He said he didn’t want the franchise faced with Adelman’s four-year contract expiring after next season just about the same time Love can opt out of his contract and become an unrestricted free agent.
“If anything, I felt if I coached another year and then his future comes up and my future is gone, that makes it even harder,” Adelman said. “It’s best for the organization to have somebody else coaching the team. Give them a year to see what they can do and hear that voice. I think that’s a much more positive situation for the organization. I feel strongly about that. I know Flip will find the right guy to work out one way or the other.”
When asked if he will offer recommendations for his successor, Adelman said, “No, that’s not my job.”
Adelman’s contract, signed in September 2011, allows for him to stay on the team’s payroll next season as a consultant, an as-yet-undefined role that Saunders said will include asking for his opinions on the team’s and the league’s players.

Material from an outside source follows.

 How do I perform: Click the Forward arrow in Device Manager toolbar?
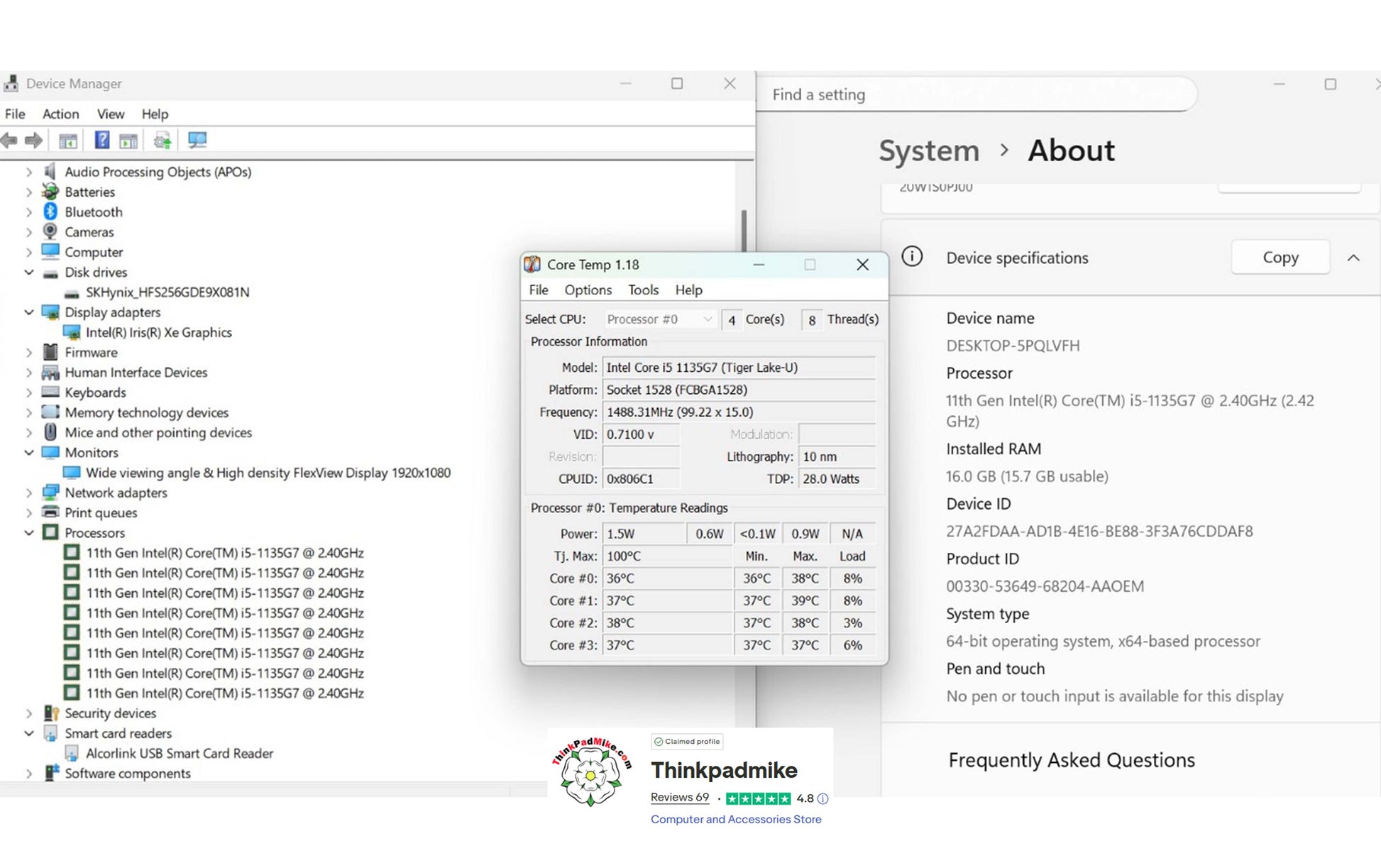click(33, 141)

“Anyone that has the knowledge Rick has, we’re going to utilize him, no question, as much as we can,” Saunders said, “and still give him the freedom he wants.”

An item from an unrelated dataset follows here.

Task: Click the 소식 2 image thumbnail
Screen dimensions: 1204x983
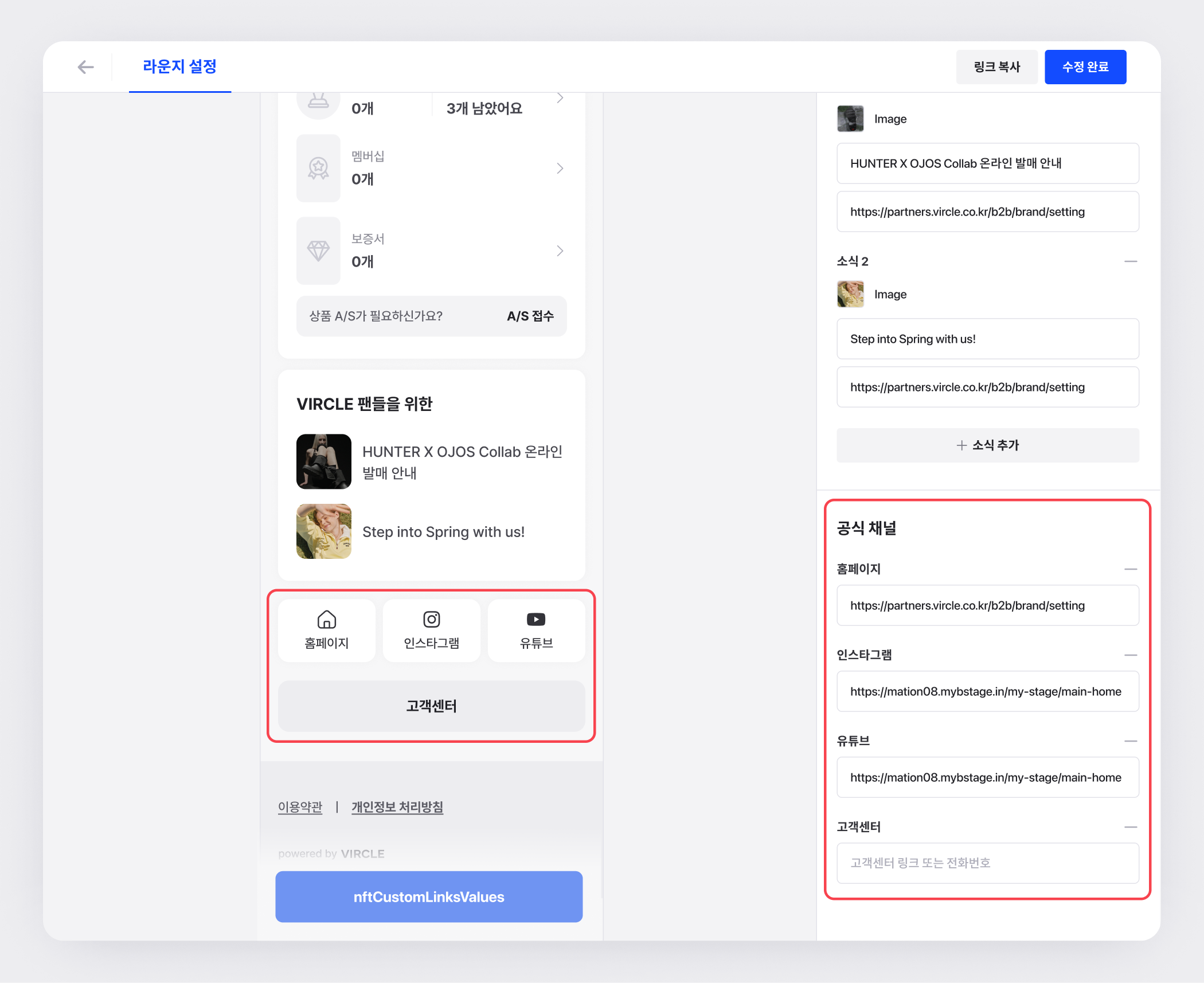Action: (850, 294)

The contracts for Adelman assistant coaches Terry Porter, Jack Sikma and T.R. Dunn all expire after this season, and each has been given permission to talk with other teams about jobs, Saunders said. Adelman’s sons R.J. and David have a season remaining on their contracts and will remain with the team next season.

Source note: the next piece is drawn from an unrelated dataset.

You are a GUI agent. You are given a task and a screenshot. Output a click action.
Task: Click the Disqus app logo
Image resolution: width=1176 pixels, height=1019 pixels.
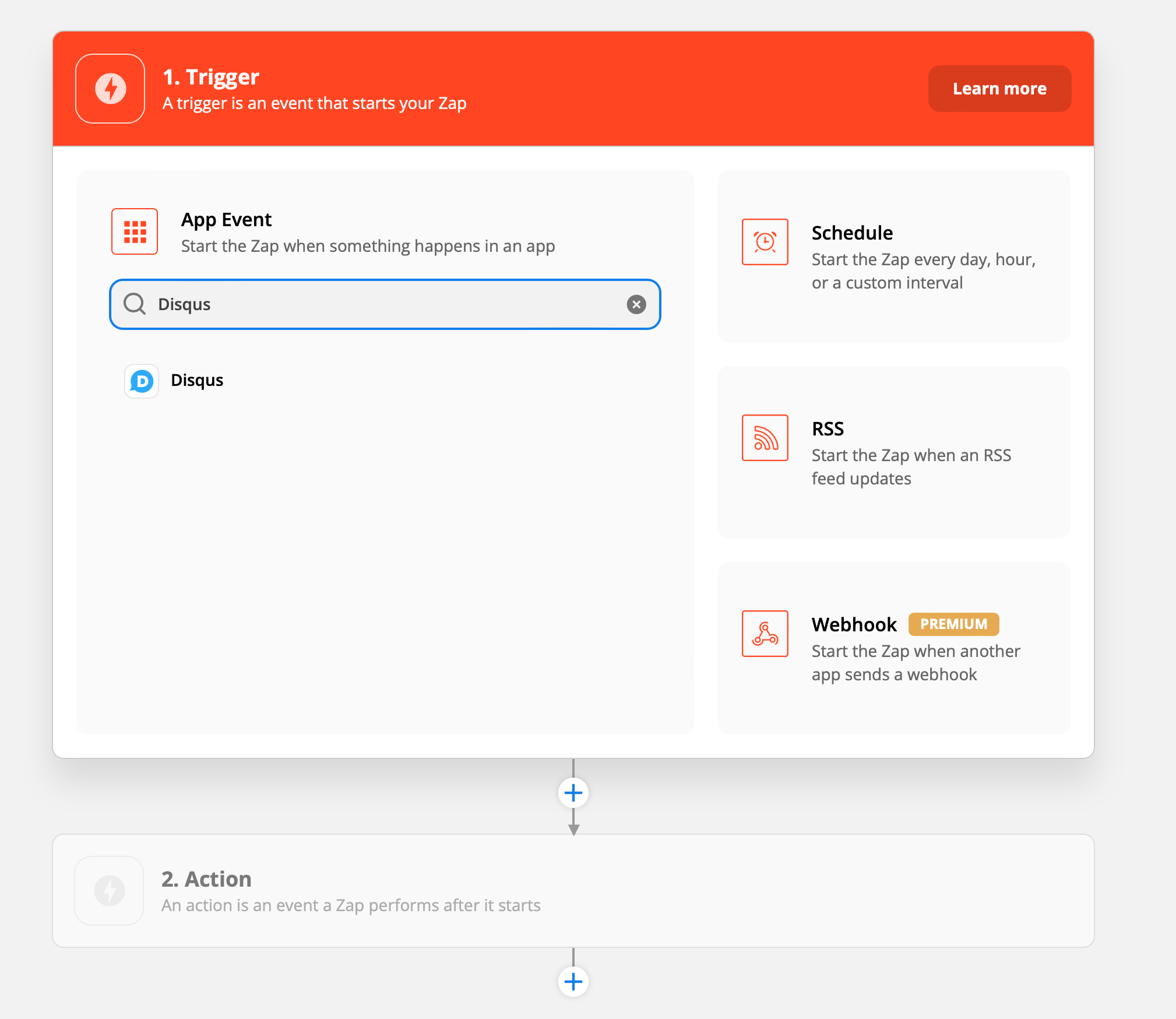pyautogui.click(x=142, y=381)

Adelman said he talked with Taylor weeks ago about the team and told his owner he was leaning toward retiring after the season ended. He said both men agreed to wait until season’s end — the Wolves also had the option to end the contract — to make such a decision.
Both Love and Rubio posted Instagram photos Monday that showed Adelman with his arm around each player.
“It has been a pleasure to play for you my first 3 years in NBA,” Rubio wrote. “What an incredible career. #legend #HallofFamer”
At age 67, Adelman said it’s time to spend more time with his family, to have Christmas at home in Portland, Ore., with his children and grandchildren and to live a more normal life.
“There’s a sadness because it’s something you’ve spent your life doing,” said Adelman, who accepted his first NBA coaching job in 1983 and was promoted to head coach for the first time in 1989. “It becomes your life, your family’s life. There’s some sadness, but there’s also a relief. I’m ready and my wife’s ready to move on to another phase. We’re looking forward to that …
“It’s going to be good. Flip just told me that I look a lot better. You don’t stress out about it.”
Adelman acknowledged his wife Mary Kay’s seizures — which caused him to miss games the past two seasons — contributed some to his decision.
“We’re doing fine right now,” he said, “and we want to keep it that way.”